Totally most wanted breakfast…err….lunch and dinner too!!

August 1, 2007

mixed dal dosa, groundnut podi and coconut chutney

Dosa (and idli) are staple food at our table. I suppose I began to appreciate the true value of making a batter and storing it in the fridge twice a week only as a working woman with a house to run. Infact before I got married, I hardly paid heed to how amazingly the ladies of the house would have food on the table and in the cupboard for when hunger strikes, day after day…but then that is another story altogether!!

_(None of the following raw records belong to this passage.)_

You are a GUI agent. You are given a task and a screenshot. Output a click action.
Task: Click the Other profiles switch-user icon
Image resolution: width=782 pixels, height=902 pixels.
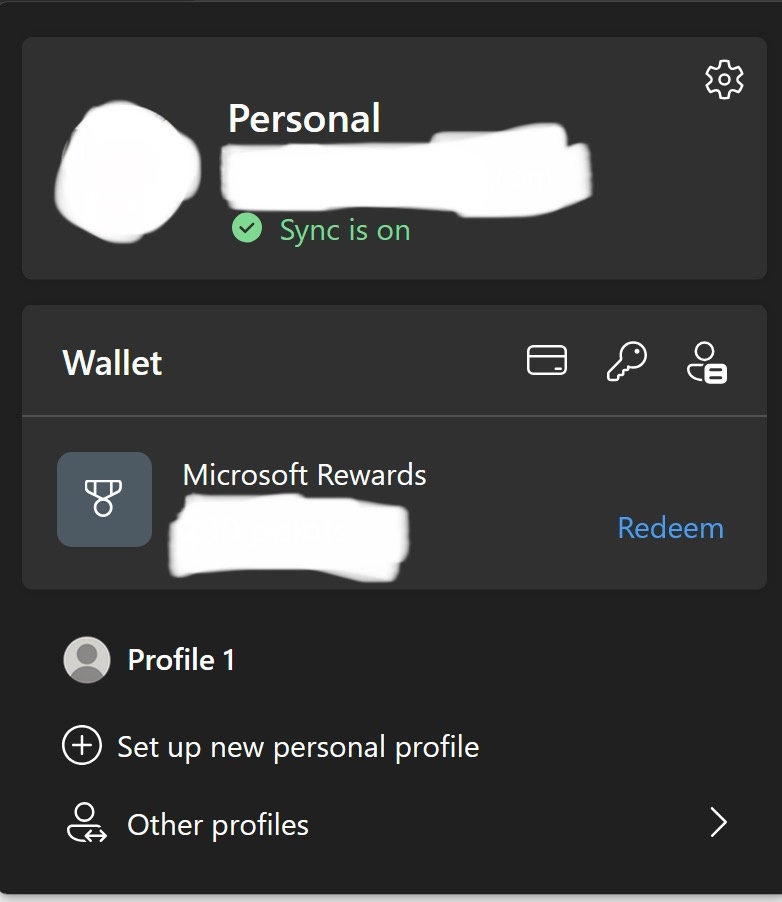pyautogui.click(x=86, y=823)
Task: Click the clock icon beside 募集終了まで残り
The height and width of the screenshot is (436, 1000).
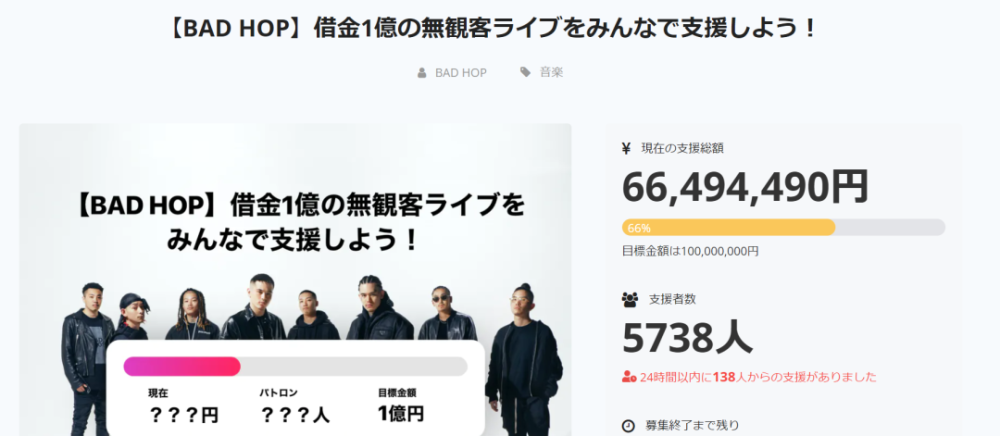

Anyways. Despite being severely kitchen challenged, I am grateful that I can get away with feeding K idli and dosa all the days of our lives!! Seriously. There have been times when we’ve had the aforementioned food for a couple of days and for all meals, and I haven’t had a complaint!! Just do a merry dance between variations of chutneys, podis and sambhar and I’m all set!! I can get sick of it and crave something else, but not K!! We came back from Bangalore last week with a takeaway of some podi which my mother made especially for K, he loves it and has let her know it from day one. But it lasted all of 4 days. K asked me if I could replicate, I said I’d try to but I’d give no guarantees. I made some for breakfast this morning and as a backup also ground some coconut chutney!! The result?? K loved it and said it was better than amma’s (which I seriously doubt, love makes men say the strangest things!!). I tried a little variation to the dosa batter a few weeks ago and we’re quite happy with the result. Added some other dals and beans to the usual. I’m not sure if this is the formula for adai, but it does make tasty dosas. The good part it this can be soaked for a few hours, ground and used immediately. There’s no fermentation process.